[EXTRACT]
========================================================================
That brings me to the second thing I believe. I do believe in a two-state solution. A State of Israel, with her existence recognised by all her Arab neighbours. And a state for Palestine, with her existence recognised by the world. Two-states, two democracies, living side by side, in peace – I do not believe there is a sustainable alternative.

I’m not starry-eyed about this - I know peace will not come overnight. It’s going to take perseverance, dedication and compromise from all sides. Israeli leaders of all political traditions have in the past shown that they are willing to take risks for peace.

Menachem Begin made peace with Egypt. Yitzhak Rabin and Shimon Peres forged a historic agreement with the PLO. Sharon and Olmert have both recognised the demographic reality that unless a Palestinian state were created Israel’s nature as both Jewish and democratic would be at risk.


Israel needs to be as brave again today. And that’s why Prime Minister Netanyahu’s speech talking of a two-state solution at the weekend was such an important and welcome statement.

And I agree that Israel must be assured that any withdrawal from territory will not lead to rockets showering down on innocent men, women and children as has happened all too often in the past and in the present.

So for the Palestinians themselves, their obligations are clear: Prove you are a reliable negotiating partner. Bring order to your own society. And renounce violence completely.

But I need to add something else as a true friend. The expansion of settlements fuels extremism and undercuts Palestinian leaders who genuinely yearn for peace. It is in all our interests to help improve life for ordinary Palestinians.

We need to help them build their capacity to run a Palestinian state, create viable institutions of governance and clamp down on corruption. This is the only long-term way to entrench the appeal of peace and turn off the life support systems of extremists like Hamas.

There are some in the West who see some sort of equivalence between Israel and Hamas. I do not. Israel is a democracy – Hamas want to create a theocracy. Israel strives to protect innocent life – Hamas target innocent life. And so there can be no doubt, and let me make clear we won’t judge Hamas just on words. Our test is whether their actions show that they are going to end the terror, recognise Israel and accept all previous peace agreements.
========================================================================
[RECORDS PROVIDED]
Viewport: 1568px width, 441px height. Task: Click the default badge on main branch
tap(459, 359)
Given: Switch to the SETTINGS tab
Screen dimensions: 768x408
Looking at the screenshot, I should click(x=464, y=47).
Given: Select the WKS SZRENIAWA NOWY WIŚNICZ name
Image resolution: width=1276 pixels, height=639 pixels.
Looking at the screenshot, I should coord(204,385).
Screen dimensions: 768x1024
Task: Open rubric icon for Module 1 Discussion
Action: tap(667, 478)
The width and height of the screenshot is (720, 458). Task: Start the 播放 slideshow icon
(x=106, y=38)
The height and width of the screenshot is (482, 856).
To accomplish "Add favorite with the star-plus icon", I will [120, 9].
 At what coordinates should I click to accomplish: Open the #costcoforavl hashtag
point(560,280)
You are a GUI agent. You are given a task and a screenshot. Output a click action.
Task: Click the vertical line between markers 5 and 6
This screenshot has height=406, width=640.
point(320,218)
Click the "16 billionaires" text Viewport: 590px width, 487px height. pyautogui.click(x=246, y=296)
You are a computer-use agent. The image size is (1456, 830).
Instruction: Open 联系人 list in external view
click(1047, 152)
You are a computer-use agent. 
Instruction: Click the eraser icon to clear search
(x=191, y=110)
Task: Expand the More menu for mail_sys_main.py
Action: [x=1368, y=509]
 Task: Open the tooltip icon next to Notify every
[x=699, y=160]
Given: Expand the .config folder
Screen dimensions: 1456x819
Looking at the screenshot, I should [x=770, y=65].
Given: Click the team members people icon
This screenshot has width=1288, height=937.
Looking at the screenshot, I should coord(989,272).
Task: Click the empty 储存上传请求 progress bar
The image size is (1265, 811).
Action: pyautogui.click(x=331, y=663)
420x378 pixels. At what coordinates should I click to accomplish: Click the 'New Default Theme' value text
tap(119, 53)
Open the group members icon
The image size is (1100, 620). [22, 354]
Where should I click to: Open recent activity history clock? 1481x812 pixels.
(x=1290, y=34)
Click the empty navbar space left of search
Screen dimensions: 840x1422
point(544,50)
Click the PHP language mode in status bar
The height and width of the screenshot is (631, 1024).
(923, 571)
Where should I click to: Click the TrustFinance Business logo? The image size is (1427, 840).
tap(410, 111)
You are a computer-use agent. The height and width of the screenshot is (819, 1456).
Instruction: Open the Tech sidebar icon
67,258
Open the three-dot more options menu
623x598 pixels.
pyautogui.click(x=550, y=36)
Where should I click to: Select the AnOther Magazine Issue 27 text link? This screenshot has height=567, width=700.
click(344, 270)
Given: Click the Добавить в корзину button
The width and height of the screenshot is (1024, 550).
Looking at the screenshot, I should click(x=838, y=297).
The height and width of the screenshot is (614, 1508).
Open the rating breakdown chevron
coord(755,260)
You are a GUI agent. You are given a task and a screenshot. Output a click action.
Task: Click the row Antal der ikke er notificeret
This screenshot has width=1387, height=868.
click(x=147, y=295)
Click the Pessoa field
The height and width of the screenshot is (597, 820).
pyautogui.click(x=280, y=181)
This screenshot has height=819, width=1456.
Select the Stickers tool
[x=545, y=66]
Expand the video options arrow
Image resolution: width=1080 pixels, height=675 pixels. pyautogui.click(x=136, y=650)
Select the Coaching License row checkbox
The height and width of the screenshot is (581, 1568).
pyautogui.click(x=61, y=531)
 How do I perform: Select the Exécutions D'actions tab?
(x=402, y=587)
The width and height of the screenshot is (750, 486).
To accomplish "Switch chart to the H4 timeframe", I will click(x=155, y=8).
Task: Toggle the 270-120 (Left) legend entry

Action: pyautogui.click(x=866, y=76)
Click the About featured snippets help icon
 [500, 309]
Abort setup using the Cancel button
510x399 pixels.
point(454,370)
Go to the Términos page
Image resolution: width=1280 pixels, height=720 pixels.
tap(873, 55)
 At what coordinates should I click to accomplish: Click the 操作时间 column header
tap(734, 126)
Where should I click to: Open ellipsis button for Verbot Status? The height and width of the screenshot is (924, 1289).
========================================================================
[WHAT IS BEING ASKED] Write out the part of the speech excerpt that begins with the words containing "Menachem Begin made" and ends with "be at risk.". Rely on the speech excerpt alone.

[EXPECTED ANSWER]
Menachem Begin made peace with Egypt. Yitzhak Rabin and Shimon Peres forged a historic agreement with the PLO. Sharon and Olmert have both recognised the demographic reality that unless a Palestinian state were created Israel’s nature as both Jewish and democratic would be at risk.